Sobriety is a trump card in terms of self-care no longer being optional, and unless you are currently an active addict I don't recommend recovery as a form of priority determination, but it does mean I've been doing this for a while. It's like someone who has to take daily medication to be safe. Every day, to be safe, I have to think about myself as a person, a body, a mind, and a spirit. For eight hours a day I am my job title, because I am working and my workplace deserves my attention and energy. But the other hours I am myself. I have to be, because I have to accept her. And so I need to take the time to feel strong and healthy in my body, to quiet my mind or feed it with books, to adore my dogs. Yes, this is all, technically, selfish. I am thinking about myself, and frequently only myself, during my evenings and my weekends. They are sacred and precious hours, and they are necessary. 

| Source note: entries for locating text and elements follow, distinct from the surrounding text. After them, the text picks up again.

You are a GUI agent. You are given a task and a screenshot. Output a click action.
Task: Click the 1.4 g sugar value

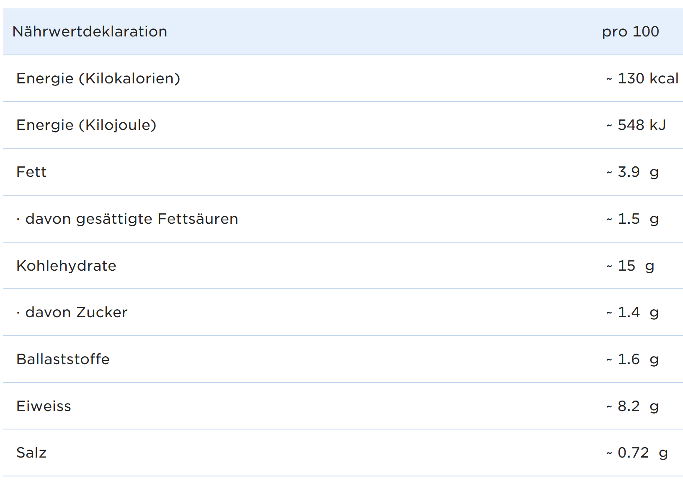[633, 313]
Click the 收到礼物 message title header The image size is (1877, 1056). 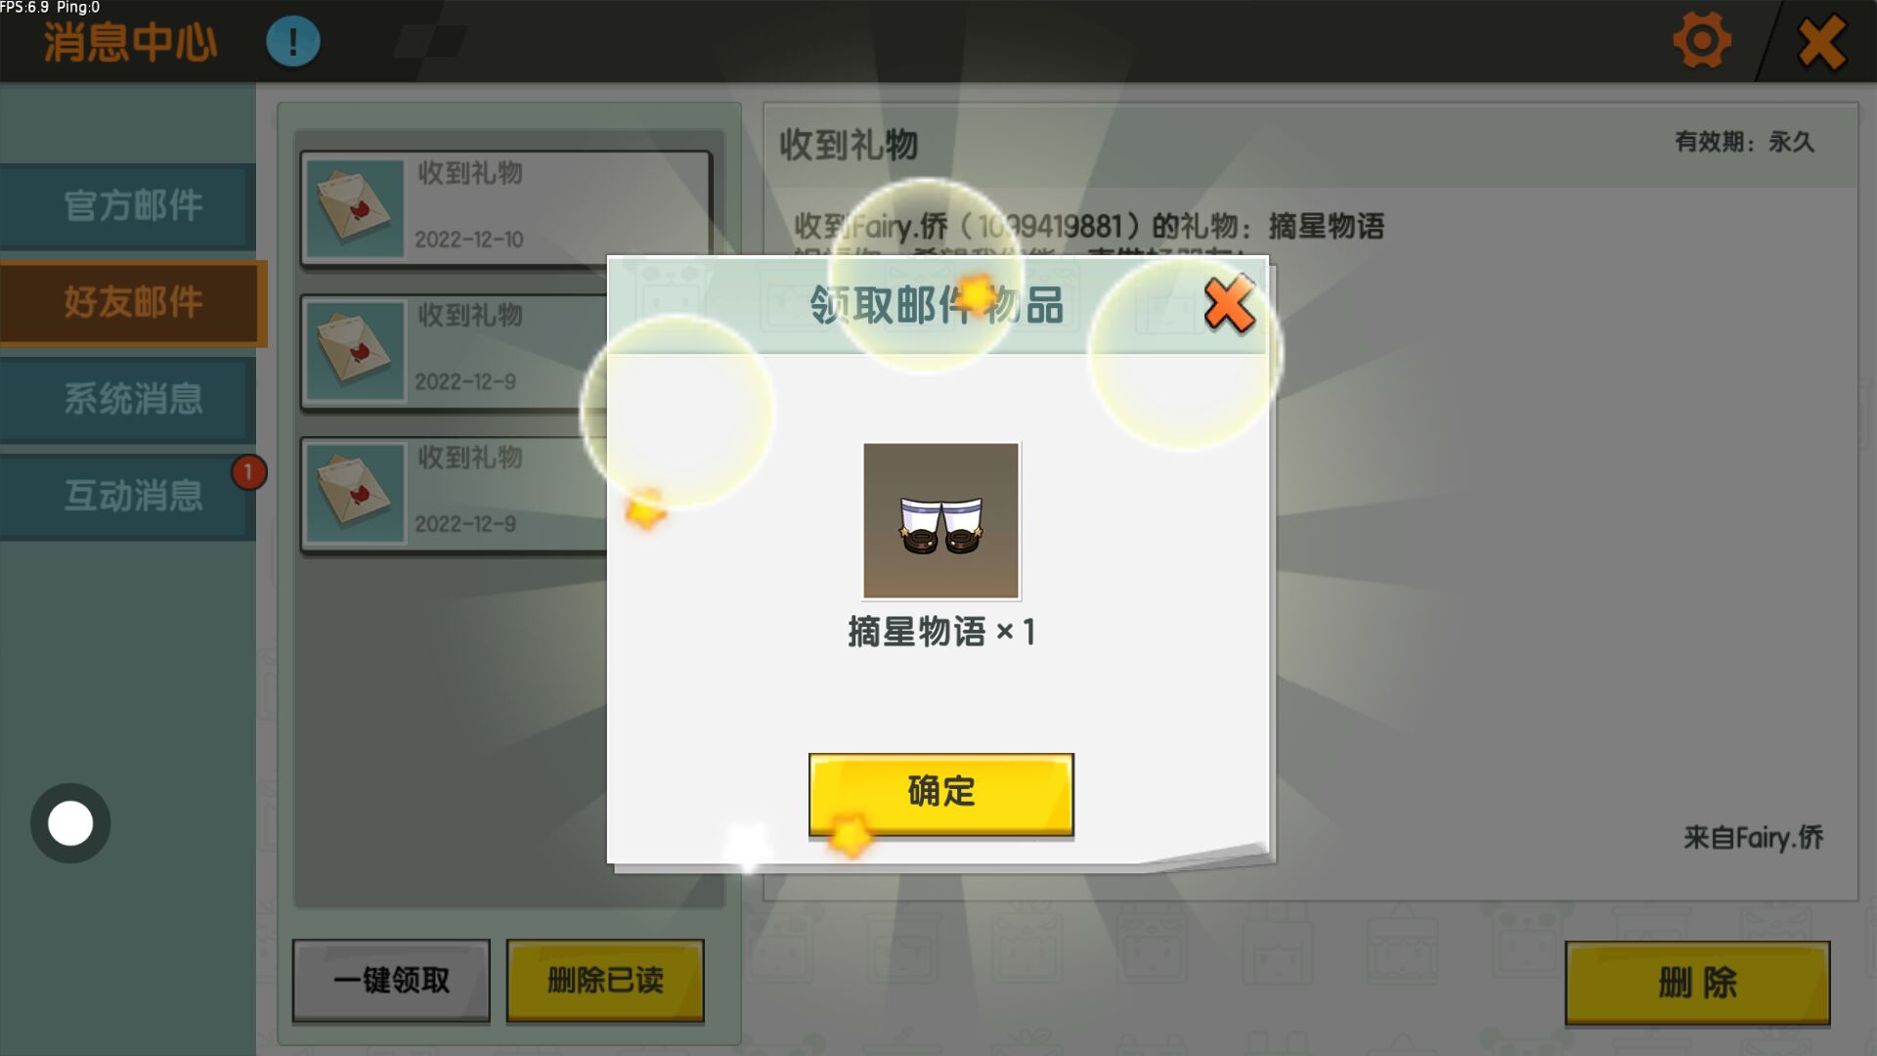coord(848,145)
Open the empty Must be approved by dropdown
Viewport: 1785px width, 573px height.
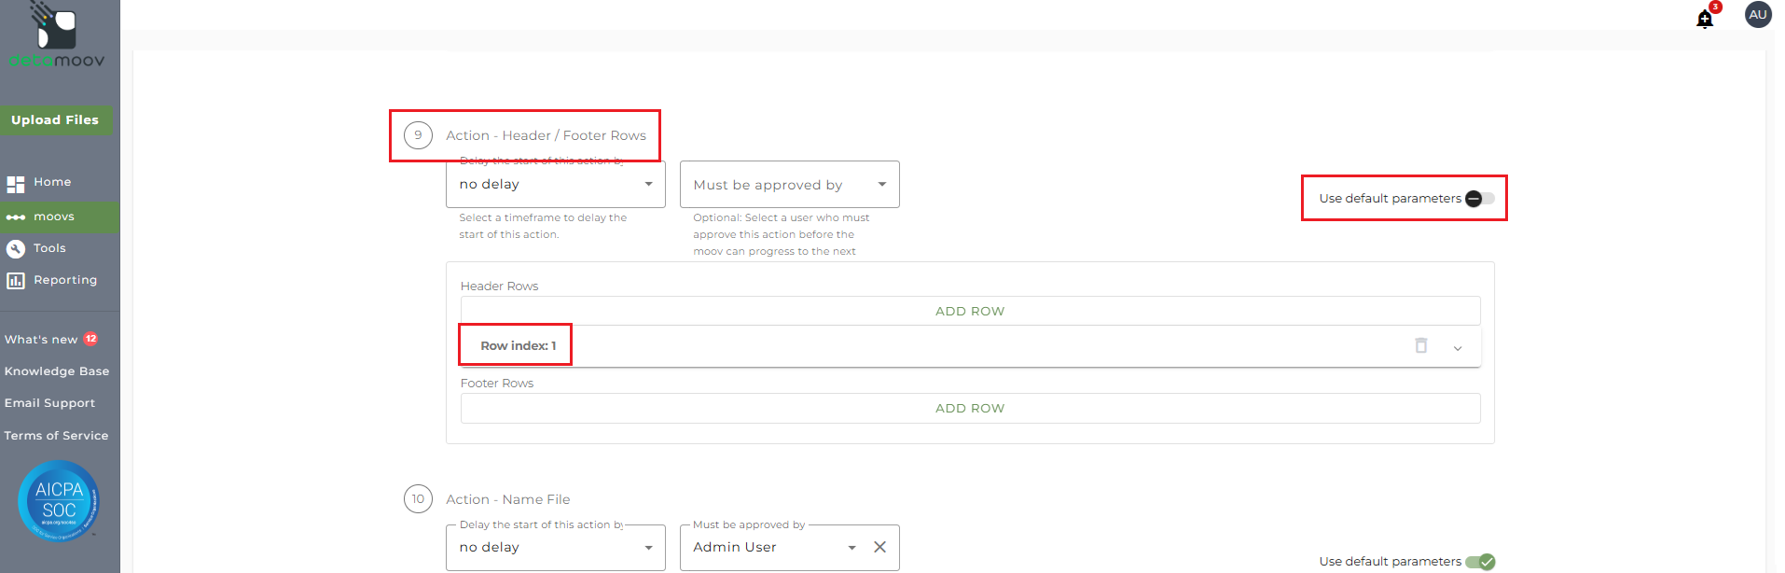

I'm not even sure where I'm going with this. Part of being an adult is finding what works for you, and no one else should tell you what to do. If you genuinely love long days at work, and evenings planning the next day, and are genuinely, sufficiently refreshed by one week of concentrated chaos with your friends, then that is awesome. Do what you love. But I'm taking this space to admit to my self-care, as if it were shameful, because part of me believes it is. And I'm quite sure I am not the only person out there who believes that. 

It feels important to admit to this. To say: I believe I have a right to leave work when I'm due to leave, because I want to run in the woods. To say: I deserve my sleep tonight, so that tomorrow I can sit with my coffee at dawn. To say: a book and my couch and my dogs: this is my form of prayer. And that is okay. I do not have to be always repenting and earning and atoning. Neither do you.